You can check real easy to see if it is the belt. All you have to do is remove the molding that leads from the inside 'storage area'. To do this:
1. Keep the convertible top up/closed
2. Get both of the seats as far forward and out of the way as you can
3. Climb into the car
4. Leaning your head between the roll hoops pry the molding in the storage area out starting from the bottom. There are NO clips or anything holding it in. Basically it is just held in place by pressure from the floor board of the storage area which overlaps it in some places
5. Once you have that piece free pull it out and lower the top down/open
6. Get out and from the back of the car look under the metal bar at the top of the deflector glass. This bar covers the belt. If your belt was like mine it is totally frayed (thin sharp pieces of piano wire) and there are little pieces of the rubber eveywhee (the pieces looked like bees wax.
Here are photo's. http://pbckt.com/s3.F9y 
I have only taken it apart so far but once I get the new belt I will post more photos of the re-assembly.
Note: To remove the metal bar I mention several times in the photo notes there are 4 rivots I had to drill out. I had never removed a rivot before but it turned out to be real easy. I just got a bit that was almost as big as the head of the rivot then drilled until it disintegrated. 
Once the head was gone the remaining rivot piece could just be pushed out by poking through where the rivot head used to be! With the rivots gone you can wiggle and work the metal bar out of place so that you can start untangling all those nice wire strands.


_Modified by searya at 8:29 PM 4-5-2010_


----------



## mbaron (Aug 21, 2008)

*Re: (searya)*

Thanks for the info, it doesn't sound fun.


----------



## 225TTRoadster (Oct 24, 2007)

nice.... this thread should be put somewhere.


----------



## edgy (May 16, 2006)

Can someone take measurements of this belt? Length, width, size of teeth, space between teeth, etc. Hard to imagine there isn't a similar belt available elsewhere for much less $$$.


----------



## hikmeteren (Feb 19, 2011)

*problem with intallation of 8N7862997...help please!*

hello,

I got a problem with installing the new part (8N7862997) to my car. The part I just bought online is quarter inch (half cm) longer than the original one. So, the motor rotates one of screws of the wind-stop but the belt is not triggered and it does not rotate the other side!

Could you please advise me what to do to fit this new belt to my car? Should I heat the belt to make it smaller? or is there any other step to fit this new belt???

thanks for your reply in advance...


----------



## Converted2VW (Apr 8, 2009)

Bringing this thread back up...hopefully it'll be stickied!

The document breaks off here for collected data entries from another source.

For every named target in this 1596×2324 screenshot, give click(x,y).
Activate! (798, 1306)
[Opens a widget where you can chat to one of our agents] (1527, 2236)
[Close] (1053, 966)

This just helped me get to the windscreen and noticed that my belt is shot...

The belt is actually more expensive now...


----------



## gnibs (Jun 21, 2011)

*gnibs*

hi first time user, the belt on my glass air deflector has broken, audi 01 tt. can you help me with info on how to repair. 
thanks for helping, gnibs


----------



## Converted2VW (Apr 8, 2009)

Search for another thread bro...there is one with a written short diy


----------



## bernieprof (Mar 9, 2013)

*2001 Audi TT Quattro Convertible wind stop (deflector) repair*

Hi, I recently purchased my Audi with a non-functioning wind stop. I know that you posted a couple years ago, but you stated that you have photos of the repair proceedure, and I need to know how to begin removing the interior panels, as well as the rest of the story.......HA

Bernie


----------